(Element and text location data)
>>>>>

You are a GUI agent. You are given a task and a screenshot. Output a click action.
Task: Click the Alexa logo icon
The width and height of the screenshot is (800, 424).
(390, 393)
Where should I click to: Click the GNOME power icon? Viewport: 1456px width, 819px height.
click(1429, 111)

<<<<<

### EXERCISE DESCRIPTION
Extract every line of the listing above that contains the string "icon". Matching is case-sensitive.

### THE REPLY
Task: Click the Alexa logo icon
Where should I click to: Click the GNOME power icon? Viewport: 1456px width, 819px height.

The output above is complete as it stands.